CLIENT_ID and SECRET

(for OAuth2, recommended)

These values are obtained from the Checkmarx One web application, see Creating an OAuth2 Client for Checkmarx One Integrations. (recommended method)

API_KEY

This is obtained from the Checkmarx One web application, see Generating an API Key.

Running CLI Commands in Bitbucket

You can use CLI commands to run scans, retrieve scan results and perform CRUD actions on your Checkmarx One Projects and Applications.
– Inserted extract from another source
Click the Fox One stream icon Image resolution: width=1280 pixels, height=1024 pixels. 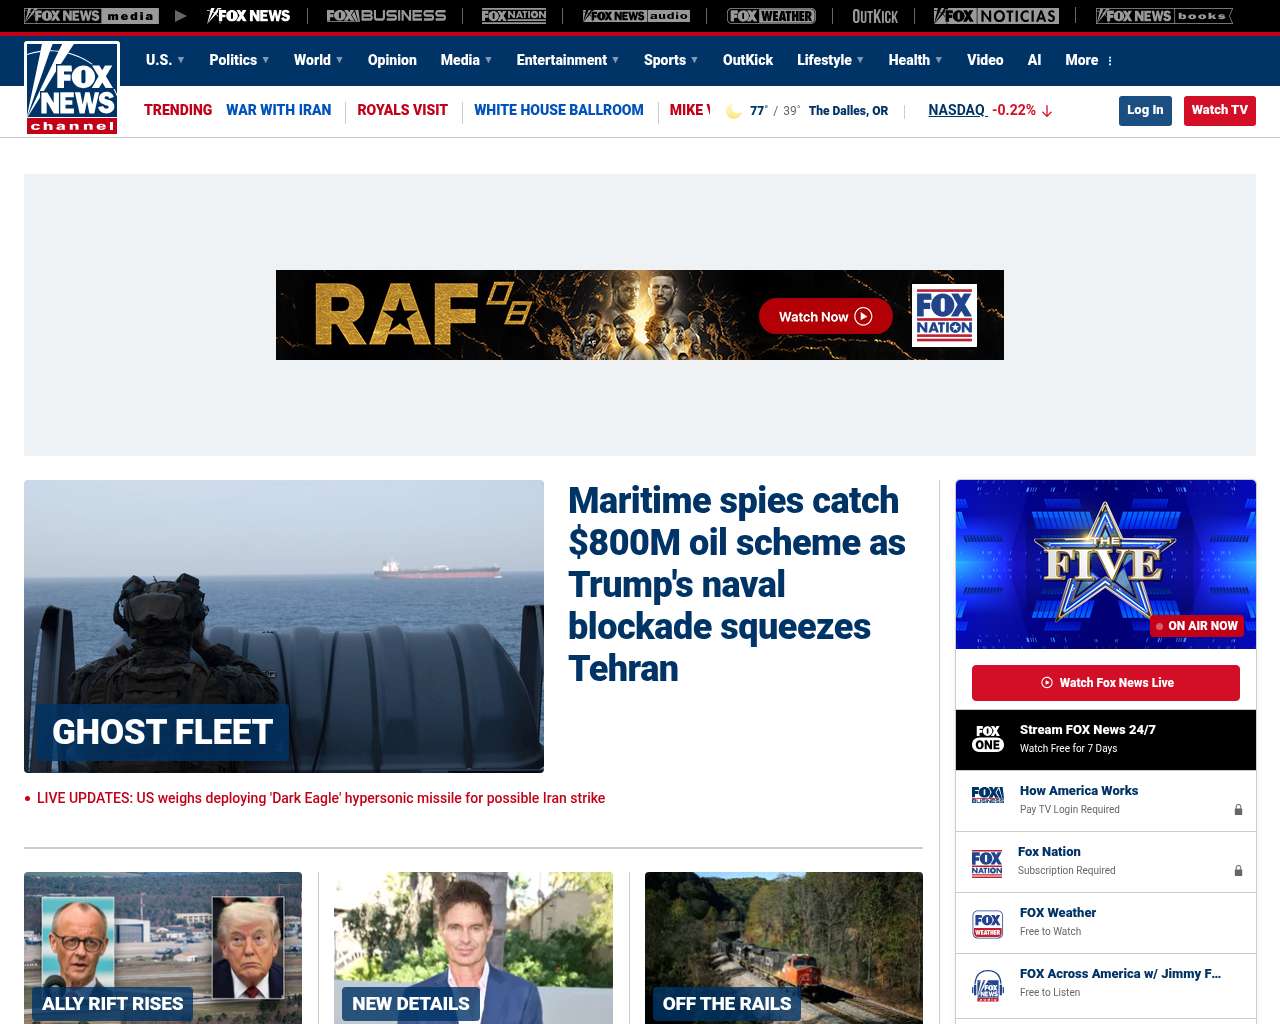(x=988, y=739)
For an explanation of the CLI commands, see Checkmarx One CLI Commands.

You can run our CLI Tool either using our image checkmarx/ast-cli (recommended) or you can use the Bitbucket base image and brew. See examples below.

Usage Example - Running a Checkmarx One Scan in Bitbucket

The following snippet shows how you can run a Checkmarx One scan in Bitbucket using our CLI Tool.
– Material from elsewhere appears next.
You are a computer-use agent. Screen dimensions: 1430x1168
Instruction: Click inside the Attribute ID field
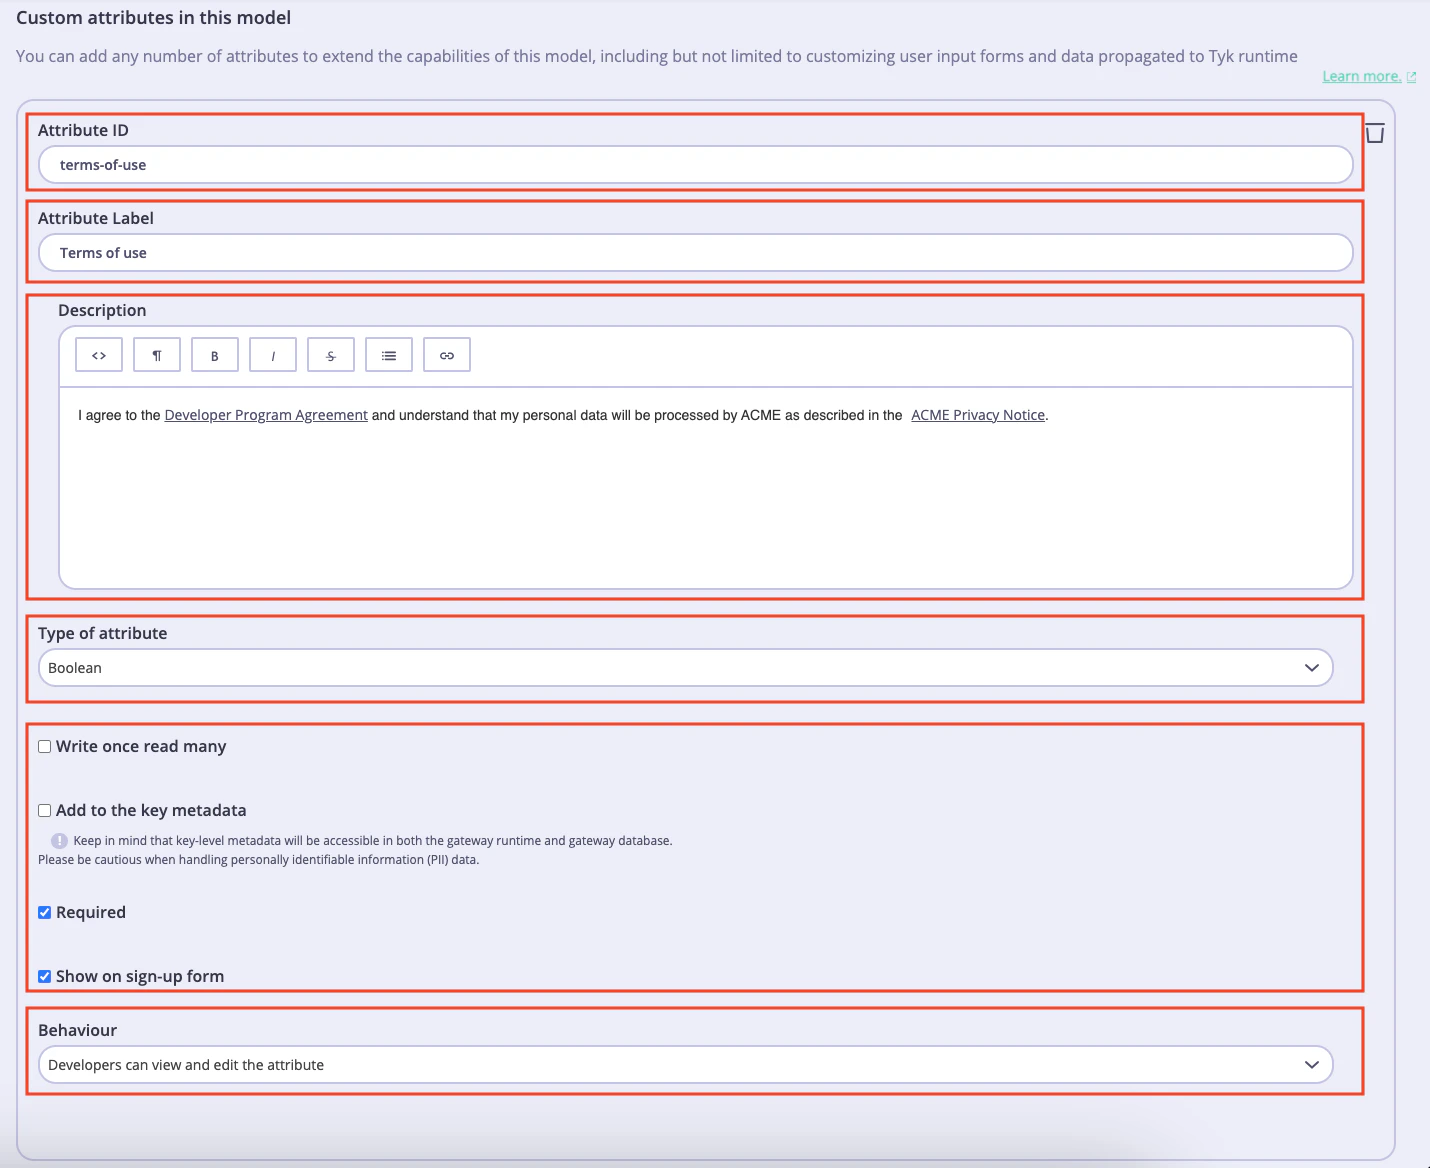[694, 164]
The snippet uses the scan create command with the minimum required parameters -s (location of the source code), --project-name (name of the Checkmarx One Project), and --branch (name of the branch of the Checkmarx One Project) as well as the repository variables that you configured for connecting to Checkmarx One. We also recommend using the --agent flag with the value Bitbucket.

Option 1 (recommended): Use the Checkmarx One CLI docker image to trigger the scan:

image: checkmarx/ast-cli
 
pipelines:
  default:
    - step:
        script:
          - >-
            /app/bin/cx
            scan create
            -s .
            --agent Bitbucket
            --project-name $BITBUCKET_REPO_SLUG
            --branch $BITBUCKET_BRANCH
            --base-uri $BASE_URI
            --base-auth-uri $BASE_AUTH_URI
            --tenant $TENANT
            --client-id $CLIENT_ID
            --client-secret $CLIENT_SECRET

Option 2: Use the Bitbucket base image and brew to install the Checkmarx One CLI and trigger the scan:

image: atlassian/default-image:2

pipelines:
  default:
    - step:
        script:
          - /bin/bash -c "$(curl -fsSL https://raw.githubusercontent.com/Homebrew/install/HEAD/install.sh)"
          - /home/linuxbrew/.linuxbrew/bin/brew install checkmarx/ast-cli/ast-cli
          - >-
            /home/linuxbrew/.linuxbrew/Cellar/ast-cli/*/bin/cx
            scan create
            -s .
            --agent Bitbucket
            --project-name $BITBUCKET_REPO_SLUG
            --branch $BITBUCKET_BRANCH
            --base-uri $BASE_URI
            --base-auth-uri $BASE_AUTH_URI
            --tenant $TENANT
            --client-id $CLIENT_ID
            --client-secret $CLIENT_SECRET

Notice

Check for updates to the code samples in GitHub.